Lockheed Martin renews push for hypersonic spy plane

Renewing a push to follow up on military research and testing efforts aimed at fielding hypersonic weapons and aircraft, Lockheed Martin maintains it could produce a hypersonic demonstrator the size of an F-22 fighter for less than $1 billion.

Lockheed Martin CEO Marilyn Hewson, speaking at an annual media day event this week, said the price tag for the SR-72 includes development, manufacture and flight-testing of a hypersonic plane. Hewson added that the company has already produced a "controllable, low-drag, aerodynamic configuration" under the HTV-3X program capable of "stable operation" from sub-sonic through hypersonic speeds up to Mach 6.

The Hypersonic Test Vehicle, or Blackswift Test Bed, is part of the Falcon program jointly funded the Defense Advanced Research Projects Agency and the U.S. Air Force. Falcon is a component of a larger Pentagon "prompt global strike" capability designed to develop hypersonic weapons and a delivery vehicle that would allow it to hit targets anywhere in the world within an hour.

A future hypersonic plane could also replace the retired SR-71 spy plane, flying twice as fast 

Another DARPA demonstrator program, the Hypersonic Test Vehicle 2 (HTV-2), demonstrated stable flight at speeds greater than Mach 20, though not for a long duration. Along with advanced aerodynamic shapes that are maneuverable, the hypersonic effort also focused on thermal protection along with navigation and guidance improvements.

While these hypersonic test programs have wound down, Hewson said Lockheed Martin is currently supporting two military research efforts called Tactical Boost Glide and the Hypersonic Air-Breathing Weapon Concept (HAWC).

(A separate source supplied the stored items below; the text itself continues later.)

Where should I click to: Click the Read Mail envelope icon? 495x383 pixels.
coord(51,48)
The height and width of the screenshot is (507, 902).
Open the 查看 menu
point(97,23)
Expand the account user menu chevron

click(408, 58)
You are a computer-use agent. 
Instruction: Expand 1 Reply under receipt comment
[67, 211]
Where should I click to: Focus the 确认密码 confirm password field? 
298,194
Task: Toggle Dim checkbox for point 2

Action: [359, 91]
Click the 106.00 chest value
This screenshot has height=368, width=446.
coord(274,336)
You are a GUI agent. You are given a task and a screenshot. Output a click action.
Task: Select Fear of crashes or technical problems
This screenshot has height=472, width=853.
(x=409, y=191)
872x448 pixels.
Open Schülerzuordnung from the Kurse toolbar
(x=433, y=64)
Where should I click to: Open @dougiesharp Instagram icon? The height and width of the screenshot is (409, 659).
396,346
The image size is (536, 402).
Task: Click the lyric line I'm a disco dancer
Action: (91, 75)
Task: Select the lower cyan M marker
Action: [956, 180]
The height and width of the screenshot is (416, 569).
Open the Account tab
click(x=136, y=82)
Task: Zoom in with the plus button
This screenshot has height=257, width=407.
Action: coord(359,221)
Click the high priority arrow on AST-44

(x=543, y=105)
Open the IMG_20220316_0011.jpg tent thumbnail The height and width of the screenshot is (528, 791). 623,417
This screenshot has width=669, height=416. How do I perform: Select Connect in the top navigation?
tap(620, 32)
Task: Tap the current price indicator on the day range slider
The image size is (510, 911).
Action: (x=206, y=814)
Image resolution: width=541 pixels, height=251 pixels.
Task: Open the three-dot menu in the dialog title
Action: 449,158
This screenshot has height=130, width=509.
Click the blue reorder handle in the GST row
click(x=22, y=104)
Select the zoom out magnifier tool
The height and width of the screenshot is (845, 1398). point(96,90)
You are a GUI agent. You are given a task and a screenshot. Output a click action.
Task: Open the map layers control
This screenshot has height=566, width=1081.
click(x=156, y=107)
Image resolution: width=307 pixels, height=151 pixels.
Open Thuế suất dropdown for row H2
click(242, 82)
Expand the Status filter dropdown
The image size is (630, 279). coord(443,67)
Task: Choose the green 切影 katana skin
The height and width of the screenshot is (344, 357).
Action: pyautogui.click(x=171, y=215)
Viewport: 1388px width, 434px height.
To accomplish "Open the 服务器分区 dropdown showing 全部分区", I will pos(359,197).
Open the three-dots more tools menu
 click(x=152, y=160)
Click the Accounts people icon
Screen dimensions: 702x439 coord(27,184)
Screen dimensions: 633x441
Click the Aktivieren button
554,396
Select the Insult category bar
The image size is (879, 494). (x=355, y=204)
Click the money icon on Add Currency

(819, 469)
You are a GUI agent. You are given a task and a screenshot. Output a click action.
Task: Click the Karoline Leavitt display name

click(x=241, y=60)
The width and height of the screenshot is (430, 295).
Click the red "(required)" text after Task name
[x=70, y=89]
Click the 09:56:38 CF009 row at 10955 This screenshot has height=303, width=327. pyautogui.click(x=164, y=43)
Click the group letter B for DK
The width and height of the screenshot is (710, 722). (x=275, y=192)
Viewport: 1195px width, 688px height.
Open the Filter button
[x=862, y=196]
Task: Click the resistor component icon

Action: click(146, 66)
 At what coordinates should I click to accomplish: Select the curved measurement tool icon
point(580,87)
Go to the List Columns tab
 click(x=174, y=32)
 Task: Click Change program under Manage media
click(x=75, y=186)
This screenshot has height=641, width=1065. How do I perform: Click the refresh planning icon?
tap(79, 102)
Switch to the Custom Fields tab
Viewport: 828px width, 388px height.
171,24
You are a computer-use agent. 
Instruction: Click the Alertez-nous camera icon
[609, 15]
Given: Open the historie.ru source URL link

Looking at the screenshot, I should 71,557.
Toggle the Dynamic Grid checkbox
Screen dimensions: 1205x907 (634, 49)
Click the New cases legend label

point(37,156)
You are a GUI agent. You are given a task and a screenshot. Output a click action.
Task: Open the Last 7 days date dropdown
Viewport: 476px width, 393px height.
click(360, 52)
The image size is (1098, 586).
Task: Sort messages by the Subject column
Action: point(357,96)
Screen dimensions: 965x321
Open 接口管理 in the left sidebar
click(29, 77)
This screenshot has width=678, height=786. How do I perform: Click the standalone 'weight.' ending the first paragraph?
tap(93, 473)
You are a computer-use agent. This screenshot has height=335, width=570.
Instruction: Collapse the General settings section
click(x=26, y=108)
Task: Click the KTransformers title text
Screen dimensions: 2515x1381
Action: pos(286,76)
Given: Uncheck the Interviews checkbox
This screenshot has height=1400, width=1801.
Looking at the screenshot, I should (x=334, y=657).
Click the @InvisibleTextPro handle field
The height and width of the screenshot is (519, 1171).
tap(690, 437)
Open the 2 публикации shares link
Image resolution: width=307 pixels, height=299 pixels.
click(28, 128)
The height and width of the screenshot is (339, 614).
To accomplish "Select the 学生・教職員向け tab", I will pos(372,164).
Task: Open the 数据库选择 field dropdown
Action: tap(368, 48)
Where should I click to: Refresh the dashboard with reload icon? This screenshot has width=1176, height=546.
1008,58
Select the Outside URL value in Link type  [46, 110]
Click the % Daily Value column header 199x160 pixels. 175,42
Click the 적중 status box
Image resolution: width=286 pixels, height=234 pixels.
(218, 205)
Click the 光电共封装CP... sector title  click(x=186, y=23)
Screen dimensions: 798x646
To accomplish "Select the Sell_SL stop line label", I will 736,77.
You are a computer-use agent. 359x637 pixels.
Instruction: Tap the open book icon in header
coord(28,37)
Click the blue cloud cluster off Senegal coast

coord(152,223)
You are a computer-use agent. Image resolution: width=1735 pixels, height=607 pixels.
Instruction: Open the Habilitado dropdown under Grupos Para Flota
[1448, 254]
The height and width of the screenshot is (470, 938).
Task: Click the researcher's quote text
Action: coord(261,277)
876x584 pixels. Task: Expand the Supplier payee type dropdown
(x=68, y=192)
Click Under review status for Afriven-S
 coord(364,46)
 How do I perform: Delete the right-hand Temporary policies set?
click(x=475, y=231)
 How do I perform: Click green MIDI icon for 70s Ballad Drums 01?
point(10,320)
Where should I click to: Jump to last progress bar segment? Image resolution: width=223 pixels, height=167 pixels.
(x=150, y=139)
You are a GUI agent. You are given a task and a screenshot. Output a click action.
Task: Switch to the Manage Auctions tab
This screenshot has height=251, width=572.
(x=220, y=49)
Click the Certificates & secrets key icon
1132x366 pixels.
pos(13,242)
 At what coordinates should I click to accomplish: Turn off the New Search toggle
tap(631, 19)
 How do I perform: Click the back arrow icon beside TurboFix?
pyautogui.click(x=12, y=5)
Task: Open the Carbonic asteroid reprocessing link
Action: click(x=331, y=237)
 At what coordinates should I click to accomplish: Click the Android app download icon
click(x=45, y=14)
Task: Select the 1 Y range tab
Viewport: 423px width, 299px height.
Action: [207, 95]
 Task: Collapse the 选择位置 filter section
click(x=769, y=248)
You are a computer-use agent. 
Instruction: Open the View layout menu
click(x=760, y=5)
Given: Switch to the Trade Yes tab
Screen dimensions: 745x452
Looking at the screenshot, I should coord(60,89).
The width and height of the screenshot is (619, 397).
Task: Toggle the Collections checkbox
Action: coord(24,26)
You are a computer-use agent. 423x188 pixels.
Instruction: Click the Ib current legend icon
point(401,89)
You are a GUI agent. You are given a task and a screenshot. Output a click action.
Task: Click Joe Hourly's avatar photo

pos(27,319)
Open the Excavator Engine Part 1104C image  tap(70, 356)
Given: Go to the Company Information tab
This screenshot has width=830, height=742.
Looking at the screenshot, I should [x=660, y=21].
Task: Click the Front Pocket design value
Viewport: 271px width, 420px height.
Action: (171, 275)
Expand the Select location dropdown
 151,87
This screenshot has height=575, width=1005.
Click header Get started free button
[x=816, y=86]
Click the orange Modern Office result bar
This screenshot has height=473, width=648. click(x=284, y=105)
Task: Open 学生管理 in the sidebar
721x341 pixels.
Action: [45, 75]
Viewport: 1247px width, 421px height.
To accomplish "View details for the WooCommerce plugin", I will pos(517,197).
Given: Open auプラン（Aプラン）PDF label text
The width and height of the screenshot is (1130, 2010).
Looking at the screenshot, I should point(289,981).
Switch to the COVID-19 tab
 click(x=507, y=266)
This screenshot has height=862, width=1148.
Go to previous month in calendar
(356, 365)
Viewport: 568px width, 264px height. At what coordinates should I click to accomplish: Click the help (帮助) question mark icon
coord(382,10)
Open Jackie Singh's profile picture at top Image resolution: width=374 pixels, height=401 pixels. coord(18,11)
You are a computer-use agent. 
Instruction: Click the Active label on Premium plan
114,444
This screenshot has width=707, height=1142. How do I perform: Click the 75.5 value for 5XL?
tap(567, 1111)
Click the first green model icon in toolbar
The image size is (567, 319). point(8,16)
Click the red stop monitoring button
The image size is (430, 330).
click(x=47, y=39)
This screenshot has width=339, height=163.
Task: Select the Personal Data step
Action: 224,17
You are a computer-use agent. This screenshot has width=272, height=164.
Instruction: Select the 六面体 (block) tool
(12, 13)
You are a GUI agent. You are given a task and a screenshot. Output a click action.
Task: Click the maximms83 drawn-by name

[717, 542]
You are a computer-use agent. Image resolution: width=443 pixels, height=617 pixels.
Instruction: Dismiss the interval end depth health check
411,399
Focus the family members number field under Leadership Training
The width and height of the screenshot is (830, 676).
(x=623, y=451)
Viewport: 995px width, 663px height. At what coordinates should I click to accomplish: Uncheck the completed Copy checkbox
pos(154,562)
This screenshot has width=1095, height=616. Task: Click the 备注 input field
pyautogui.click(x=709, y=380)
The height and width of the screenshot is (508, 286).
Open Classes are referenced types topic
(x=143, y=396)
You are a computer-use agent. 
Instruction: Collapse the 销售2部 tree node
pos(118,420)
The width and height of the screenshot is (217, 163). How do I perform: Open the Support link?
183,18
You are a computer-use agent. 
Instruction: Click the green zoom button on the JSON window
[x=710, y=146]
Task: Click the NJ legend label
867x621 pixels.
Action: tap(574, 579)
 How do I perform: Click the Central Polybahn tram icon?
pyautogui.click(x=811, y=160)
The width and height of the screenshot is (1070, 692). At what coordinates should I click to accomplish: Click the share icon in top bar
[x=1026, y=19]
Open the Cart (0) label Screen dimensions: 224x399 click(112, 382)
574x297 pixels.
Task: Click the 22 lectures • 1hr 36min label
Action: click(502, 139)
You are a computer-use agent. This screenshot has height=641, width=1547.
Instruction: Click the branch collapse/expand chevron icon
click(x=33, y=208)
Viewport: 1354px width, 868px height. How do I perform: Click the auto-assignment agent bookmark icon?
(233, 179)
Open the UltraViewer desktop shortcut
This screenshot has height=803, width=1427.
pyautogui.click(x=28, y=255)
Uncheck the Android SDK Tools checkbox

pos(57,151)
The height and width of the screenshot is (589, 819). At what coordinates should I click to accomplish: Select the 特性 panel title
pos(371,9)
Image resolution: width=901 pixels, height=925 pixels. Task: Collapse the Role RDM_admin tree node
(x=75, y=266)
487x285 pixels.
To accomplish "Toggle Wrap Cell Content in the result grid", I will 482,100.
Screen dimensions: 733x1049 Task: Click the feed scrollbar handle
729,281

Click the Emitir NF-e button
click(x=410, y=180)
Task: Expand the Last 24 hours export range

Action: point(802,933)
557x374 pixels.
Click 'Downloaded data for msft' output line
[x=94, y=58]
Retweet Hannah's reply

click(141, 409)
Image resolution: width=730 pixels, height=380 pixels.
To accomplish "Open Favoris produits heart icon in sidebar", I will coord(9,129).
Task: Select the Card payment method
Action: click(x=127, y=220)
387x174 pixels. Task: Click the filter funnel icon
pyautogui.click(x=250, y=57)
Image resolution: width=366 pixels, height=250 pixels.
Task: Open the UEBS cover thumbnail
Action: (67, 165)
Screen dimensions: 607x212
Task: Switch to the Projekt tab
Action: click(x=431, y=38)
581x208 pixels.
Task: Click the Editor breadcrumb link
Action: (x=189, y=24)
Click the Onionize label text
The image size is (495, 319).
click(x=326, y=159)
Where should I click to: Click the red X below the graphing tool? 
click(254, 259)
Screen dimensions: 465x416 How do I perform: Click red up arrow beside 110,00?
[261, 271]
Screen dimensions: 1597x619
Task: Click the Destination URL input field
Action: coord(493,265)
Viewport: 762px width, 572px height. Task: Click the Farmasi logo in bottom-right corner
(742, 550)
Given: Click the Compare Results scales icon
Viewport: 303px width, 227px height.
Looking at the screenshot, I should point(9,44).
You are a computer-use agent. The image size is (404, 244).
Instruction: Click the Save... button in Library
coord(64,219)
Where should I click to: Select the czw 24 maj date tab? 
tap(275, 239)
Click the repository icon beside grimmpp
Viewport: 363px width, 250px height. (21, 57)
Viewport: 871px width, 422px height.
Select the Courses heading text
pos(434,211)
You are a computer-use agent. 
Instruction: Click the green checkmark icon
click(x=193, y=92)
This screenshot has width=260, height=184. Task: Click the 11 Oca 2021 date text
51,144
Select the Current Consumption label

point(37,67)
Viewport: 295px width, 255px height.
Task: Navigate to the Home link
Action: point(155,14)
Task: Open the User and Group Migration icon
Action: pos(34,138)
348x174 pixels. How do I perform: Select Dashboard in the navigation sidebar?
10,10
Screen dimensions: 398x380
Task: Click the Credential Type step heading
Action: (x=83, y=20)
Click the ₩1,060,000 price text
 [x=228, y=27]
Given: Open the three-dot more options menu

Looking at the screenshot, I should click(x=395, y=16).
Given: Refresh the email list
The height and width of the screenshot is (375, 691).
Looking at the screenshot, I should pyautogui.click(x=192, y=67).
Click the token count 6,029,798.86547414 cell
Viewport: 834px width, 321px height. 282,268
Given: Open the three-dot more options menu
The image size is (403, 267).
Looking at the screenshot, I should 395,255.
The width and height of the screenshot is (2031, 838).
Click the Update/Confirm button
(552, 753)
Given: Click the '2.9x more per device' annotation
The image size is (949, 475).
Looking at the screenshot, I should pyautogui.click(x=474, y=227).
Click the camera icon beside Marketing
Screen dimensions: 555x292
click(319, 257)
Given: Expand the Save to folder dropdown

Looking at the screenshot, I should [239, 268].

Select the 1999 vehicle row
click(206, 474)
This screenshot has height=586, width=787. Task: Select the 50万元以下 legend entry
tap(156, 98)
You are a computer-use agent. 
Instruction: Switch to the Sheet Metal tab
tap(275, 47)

Tactical Boost Glide is a joint DARPA-Air Force effort to develop a hypersonic system at Mach 5 or higher. DARPA said the program seeks to build on development and flight-testing during the HTV-2 program.

The Air Force and DARPA also are jointly sponsoring HAWC research, which aims to demonstrate technologies needed for longer-range, air-launched hypersonic cruise missiles. A key element of the effort is development of a scramjet-powered propulsion system to provide a hypersonic cruise capability.

Lockheed Martin's Skunk Works unveiled a concept for a SR-72 spy plane several years ago that reportedly uses scramjet propulsion to achieve hypersonic speeds up to Mach 6, or about 4,600 mph. (The SR-71 Blackbird was capable of speeds up to Mach 3.5.)

The research agency said the technology also could be used on future reusable hypersonic aircraft for intelligence, surveillance and reconnaissance missions along with access to space.

"The technology could also enable hypersonic passenger flights, and even easier access to space," Hewson claimed.